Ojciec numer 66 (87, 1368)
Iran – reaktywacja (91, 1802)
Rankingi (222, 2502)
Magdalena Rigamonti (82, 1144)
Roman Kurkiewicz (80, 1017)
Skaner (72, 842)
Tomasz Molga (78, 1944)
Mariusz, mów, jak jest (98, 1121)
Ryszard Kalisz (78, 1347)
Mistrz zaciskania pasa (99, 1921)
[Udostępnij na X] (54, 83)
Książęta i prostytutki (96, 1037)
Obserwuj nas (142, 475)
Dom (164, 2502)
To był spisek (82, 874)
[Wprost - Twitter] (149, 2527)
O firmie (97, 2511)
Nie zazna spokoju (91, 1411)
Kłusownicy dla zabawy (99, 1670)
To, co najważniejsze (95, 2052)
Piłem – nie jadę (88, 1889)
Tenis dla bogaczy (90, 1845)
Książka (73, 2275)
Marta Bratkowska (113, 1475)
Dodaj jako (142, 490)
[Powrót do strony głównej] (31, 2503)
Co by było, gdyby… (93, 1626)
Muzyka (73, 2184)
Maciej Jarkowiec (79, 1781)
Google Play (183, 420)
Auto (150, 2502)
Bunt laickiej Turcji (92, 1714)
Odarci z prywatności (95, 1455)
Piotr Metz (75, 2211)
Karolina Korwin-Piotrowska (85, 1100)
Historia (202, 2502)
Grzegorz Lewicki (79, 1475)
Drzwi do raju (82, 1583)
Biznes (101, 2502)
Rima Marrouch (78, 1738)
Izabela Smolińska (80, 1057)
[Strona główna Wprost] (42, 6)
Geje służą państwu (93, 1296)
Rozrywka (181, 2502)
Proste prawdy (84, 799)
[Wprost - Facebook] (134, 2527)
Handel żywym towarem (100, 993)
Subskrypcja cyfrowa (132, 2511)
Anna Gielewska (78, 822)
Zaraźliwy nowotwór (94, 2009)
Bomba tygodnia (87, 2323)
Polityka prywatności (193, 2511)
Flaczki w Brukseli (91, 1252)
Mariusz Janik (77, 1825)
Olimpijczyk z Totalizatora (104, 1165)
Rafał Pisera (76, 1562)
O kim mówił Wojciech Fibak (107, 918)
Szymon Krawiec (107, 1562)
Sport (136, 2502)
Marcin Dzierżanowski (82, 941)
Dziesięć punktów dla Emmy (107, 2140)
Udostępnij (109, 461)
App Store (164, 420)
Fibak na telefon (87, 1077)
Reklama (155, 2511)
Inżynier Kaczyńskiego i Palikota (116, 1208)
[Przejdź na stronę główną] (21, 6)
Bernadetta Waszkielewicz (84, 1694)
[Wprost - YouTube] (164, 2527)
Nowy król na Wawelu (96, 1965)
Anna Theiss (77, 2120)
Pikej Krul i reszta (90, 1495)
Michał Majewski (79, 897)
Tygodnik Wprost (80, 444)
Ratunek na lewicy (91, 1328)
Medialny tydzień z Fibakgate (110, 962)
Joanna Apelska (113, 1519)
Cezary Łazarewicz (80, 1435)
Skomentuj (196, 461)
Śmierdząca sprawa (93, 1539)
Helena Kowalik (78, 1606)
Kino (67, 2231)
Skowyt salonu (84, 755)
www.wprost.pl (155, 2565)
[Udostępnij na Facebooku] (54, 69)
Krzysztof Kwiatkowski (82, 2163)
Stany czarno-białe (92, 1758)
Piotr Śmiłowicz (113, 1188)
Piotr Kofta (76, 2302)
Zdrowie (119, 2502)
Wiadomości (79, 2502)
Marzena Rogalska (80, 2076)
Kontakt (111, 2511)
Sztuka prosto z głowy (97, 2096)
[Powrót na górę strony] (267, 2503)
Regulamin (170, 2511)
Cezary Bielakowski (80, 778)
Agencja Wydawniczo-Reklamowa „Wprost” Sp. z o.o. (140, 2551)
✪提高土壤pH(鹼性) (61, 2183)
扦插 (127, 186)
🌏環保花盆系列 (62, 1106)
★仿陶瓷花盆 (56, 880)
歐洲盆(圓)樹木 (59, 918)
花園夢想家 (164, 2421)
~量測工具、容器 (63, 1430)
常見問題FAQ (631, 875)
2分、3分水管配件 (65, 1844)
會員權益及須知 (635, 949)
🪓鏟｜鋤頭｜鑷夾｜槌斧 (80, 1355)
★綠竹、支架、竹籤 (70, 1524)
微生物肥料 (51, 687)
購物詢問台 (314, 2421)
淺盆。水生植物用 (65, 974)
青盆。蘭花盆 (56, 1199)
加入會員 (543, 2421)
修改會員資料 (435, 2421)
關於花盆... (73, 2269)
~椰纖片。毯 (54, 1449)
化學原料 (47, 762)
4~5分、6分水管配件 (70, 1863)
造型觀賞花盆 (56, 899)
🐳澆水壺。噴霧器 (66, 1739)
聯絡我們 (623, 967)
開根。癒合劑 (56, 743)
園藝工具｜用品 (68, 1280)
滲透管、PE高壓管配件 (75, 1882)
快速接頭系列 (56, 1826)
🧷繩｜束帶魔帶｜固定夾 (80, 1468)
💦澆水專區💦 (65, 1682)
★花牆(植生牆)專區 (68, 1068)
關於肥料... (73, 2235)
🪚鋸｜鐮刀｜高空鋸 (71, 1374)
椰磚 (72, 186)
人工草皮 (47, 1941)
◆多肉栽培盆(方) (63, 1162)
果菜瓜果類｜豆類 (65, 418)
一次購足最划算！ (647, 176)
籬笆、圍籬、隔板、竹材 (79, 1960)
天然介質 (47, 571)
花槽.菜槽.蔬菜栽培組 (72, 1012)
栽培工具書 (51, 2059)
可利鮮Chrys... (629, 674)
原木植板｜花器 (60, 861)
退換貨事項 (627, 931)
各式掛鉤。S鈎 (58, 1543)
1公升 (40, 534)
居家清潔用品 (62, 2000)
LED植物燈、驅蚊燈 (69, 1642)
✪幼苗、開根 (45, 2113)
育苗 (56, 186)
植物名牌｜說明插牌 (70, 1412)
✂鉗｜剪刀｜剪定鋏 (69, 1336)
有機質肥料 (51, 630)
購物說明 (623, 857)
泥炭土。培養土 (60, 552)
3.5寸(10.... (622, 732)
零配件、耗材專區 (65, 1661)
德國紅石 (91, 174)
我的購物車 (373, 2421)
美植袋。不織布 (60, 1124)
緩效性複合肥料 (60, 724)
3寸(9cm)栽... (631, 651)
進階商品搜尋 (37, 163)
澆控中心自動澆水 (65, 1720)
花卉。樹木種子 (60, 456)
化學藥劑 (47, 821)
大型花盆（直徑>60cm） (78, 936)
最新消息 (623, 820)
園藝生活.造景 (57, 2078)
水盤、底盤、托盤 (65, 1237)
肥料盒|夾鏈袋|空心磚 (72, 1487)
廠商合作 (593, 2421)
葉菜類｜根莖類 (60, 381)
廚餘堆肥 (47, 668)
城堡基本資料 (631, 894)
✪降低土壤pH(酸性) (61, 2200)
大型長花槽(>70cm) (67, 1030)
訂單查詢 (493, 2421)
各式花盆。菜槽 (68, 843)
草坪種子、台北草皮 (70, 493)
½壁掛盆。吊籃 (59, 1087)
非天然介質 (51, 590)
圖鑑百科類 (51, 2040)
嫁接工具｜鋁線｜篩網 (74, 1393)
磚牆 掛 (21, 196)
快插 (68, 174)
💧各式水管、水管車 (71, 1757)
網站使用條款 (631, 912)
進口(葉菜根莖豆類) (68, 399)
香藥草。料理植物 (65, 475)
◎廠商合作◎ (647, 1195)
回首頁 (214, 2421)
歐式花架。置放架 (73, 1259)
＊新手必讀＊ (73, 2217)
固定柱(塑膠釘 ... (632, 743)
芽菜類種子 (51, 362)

• Exercise prompt
Using only the entries above, output the line with "花園夢想家 (164, 2421)", the line with "非天然介質 (51, 590)", and all lines between them, exactly as they stand.

• Answer for this exercise
花園夢想家 (164, 2421)
~量測工具、容器 (63, 1430)
常見問題FAQ (631, 875)
2分、3分水管配件 (65, 1844)
會員權益及須知 (635, 949)
🪓鏟｜鋤頭｜鑷夾｜槌斧 (80, 1355)
★綠竹、支架、竹籤 (70, 1524)
微生物肥料 (51, 687)
購物詢問台 (314, 2421)
淺盆。水生植物用 (65, 974)
青盆。蘭花盆 (56, 1199)
加入會員 (543, 2421)
修改會員資料 (435, 2421)
關於花盆... (73, 2269)
~椰纖片。毯 (54, 1449)
化學原料 (47, 762)
4~5分、6分水管配件 (70, 1863)
造型觀賞花盆 (56, 899)
🐳澆水壺。噴霧器 (66, 1739)
聯絡我們 (623, 967)
開根。癒合劑 (56, 743)
園藝工具｜用品 (68, 1280)
滲透管、PE高壓管配件 (75, 1882)
快速接頭系列 (56, 1826)
🧷繩｜束帶魔帶｜固定夾 (80, 1468)
💦澆水專區💦 (65, 1682)
★花牆(植生牆)專區 (68, 1068)
關於肥料... (73, 2235)
🪚鋸｜鐮刀｜高空鋸 (71, 1374)
椰磚 (72, 186)
人工草皮 (47, 1941)
◆多肉栽培盆(方) (63, 1162)
果菜瓜果類｜豆類 (65, 418)
一次購足最划算！ (647, 176)
籬笆、圍籬、隔板、竹材 (79, 1960)
天然介質 (47, 571)
花槽.菜槽.蔬菜栽培組 (72, 1012)
栽培工具書 (51, 2059)
可利鮮Chrys... (629, 674)
原木植板｜花器 (60, 861)
退換貨事項 (627, 931)
各式掛鉤。S鈎 (58, 1543)
1公升 (40, 534)
居家清潔用品 (62, 2000)
LED植物燈、驅蚊燈 (69, 1642)
✪幼苗、開根 (45, 2113)
育苗 (56, 186)
植物名牌｜說明插牌 (70, 1412)
✂鉗｜剪刀｜剪定鋏 (69, 1336)
有機質肥料 (51, 630)
購物說明 (623, 857)
泥炭土。培養土 (60, 552)
3.5寸(10.... (622, 732)
零配件、耗材專區 (65, 1661)
德國紅石 (91, 174)
我的購物車 (373, 2421)
美植袋。不織布 (60, 1124)
緩效性複合肥料 (60, 724)
3寸(9cm)栽... (631, 651)
進階商品搜尋 (37, 163)
澆控中心自動澆水 (65, 1720)
花卉。樹木種子 (60, 456)
化學藥劑 (47, 821)
大型花盆（直徑>60cm） (78, 936)
最新消息 (623, 820)
園藝生活.造景 (57, 2078)
水盤、底盤、托盤 (65, 1237)
肥料盒|夾鏈袋|空心磚 (72, 1487)
廠商合作 (593, 2421)
葉菜類｜根莖類 (60, 381)
廚餘堆肥 (47, 668)
城堡基本資料 (631, 894)
✪降低土壤pH(酸性) (61, 2200)
大型長花槽(>70cm) (67, 1030)
訂單查詢 (493, 2421)
各式花盆。菜槽 (68, 843)
草坪種子、台北草皮 (70, 493)
½壁掛盆。吊籃 (59, 1087)
非天然介質 (51, 590)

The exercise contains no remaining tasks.